Perioperative Safety and Efficacy of Efgartigimod for Thymoma associated Myasthenia Gravis: A Prospective, Multicenter, Phase II Clinical Trial.

Abstract

Introduction: This study reports the primary perioperative outcomes of efgartigimod in patients with thymoma-associated myasthenia gravis (TAMG).

Methods: We conducted a prospective, single-arm clinical trial to evaluate the perioperative use of efgartigimod in acetylcholine receptor antibody-positive (AChR-Ab+) generalized TAMG. Efgartigimod was administered intravenously at a dose of 10 mg/kg on Days 1, 8, 15, and 22, totaling four doses, with thymomectomy performed on Day 9.

Results: Forty patients with TAMG were enrolled, with a median age of 46 years.
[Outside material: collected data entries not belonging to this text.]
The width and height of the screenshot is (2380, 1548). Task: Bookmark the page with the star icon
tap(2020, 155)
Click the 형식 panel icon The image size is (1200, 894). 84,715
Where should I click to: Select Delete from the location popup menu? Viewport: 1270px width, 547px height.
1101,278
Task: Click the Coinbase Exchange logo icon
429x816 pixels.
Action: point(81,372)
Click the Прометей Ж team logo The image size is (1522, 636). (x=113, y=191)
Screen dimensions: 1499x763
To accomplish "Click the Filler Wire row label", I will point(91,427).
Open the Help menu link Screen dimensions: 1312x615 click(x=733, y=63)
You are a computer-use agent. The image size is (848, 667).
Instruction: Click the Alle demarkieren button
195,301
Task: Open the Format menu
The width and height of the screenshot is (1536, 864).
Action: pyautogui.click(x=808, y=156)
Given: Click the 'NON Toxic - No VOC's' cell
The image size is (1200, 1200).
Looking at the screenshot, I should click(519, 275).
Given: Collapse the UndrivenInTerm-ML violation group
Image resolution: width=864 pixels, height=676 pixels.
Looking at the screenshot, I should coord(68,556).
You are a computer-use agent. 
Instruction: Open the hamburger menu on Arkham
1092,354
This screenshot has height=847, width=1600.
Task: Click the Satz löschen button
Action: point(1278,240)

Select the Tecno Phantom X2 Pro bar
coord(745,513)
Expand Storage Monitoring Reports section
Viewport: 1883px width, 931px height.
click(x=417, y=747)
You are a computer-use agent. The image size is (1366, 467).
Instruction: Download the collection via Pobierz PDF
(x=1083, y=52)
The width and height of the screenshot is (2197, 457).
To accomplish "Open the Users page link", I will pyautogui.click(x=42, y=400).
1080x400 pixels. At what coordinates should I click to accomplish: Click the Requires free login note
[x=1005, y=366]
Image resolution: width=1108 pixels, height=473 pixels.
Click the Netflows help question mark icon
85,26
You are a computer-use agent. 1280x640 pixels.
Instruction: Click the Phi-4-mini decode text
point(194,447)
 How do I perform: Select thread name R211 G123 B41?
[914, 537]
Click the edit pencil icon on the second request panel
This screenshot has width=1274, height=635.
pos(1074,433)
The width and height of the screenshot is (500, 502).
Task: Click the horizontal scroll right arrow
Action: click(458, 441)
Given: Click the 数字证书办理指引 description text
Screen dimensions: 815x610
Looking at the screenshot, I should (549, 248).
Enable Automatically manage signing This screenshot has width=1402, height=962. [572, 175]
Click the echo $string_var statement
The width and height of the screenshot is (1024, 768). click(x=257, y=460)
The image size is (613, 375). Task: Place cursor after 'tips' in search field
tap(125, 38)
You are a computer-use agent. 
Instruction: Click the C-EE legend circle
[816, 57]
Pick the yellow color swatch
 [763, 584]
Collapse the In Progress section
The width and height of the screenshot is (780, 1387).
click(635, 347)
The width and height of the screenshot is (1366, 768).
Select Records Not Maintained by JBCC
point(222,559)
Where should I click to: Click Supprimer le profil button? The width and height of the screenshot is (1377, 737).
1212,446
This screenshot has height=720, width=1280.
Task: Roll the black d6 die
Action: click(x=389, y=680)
The predominant thymomectomy approach was T2b minimally invasive thymectomy, performed in 21 of 40 patients (52.5%). All patients were classified as responders on the Myasthenia Gravis Activities of Daily Living (MG-ADL), Quantitative Myasthenia Gravis (QMG), and Myasthenia Gravis Composite (MGC) scale, showing improvement across ocular, bulbar, limb, and respiratory muscle strength. At visit 4, myasthenic symptoms were obvious relieved, with reductions of 4.6 on MG-ADL compared to baseline. Significant reductions were noted in both serum IgG and AChR-Ab levels, without affecting other immunoglobulin classes or complements levels, following efgartigimod administration. The mean total postoperative hospitalization stay was 7.1 days. The total incidence of all-grade treatment-emergent adverse events (TEAEs) was 62.5% and the most TEAEs were reported to be mild. Postoperative myasthenic crisis occurred in 4 patients (10.0%) who underwent extended thymectomy.

Conclusion: The satisfactory outcomes and rapid neurological remission demonstrated efgartigimod had favorable safety and efficacy profiles during the perioperative period of thymomectomy for TAMG. These findings support the potential of efgartigimod as a novel perioperative treatment option for TAMG.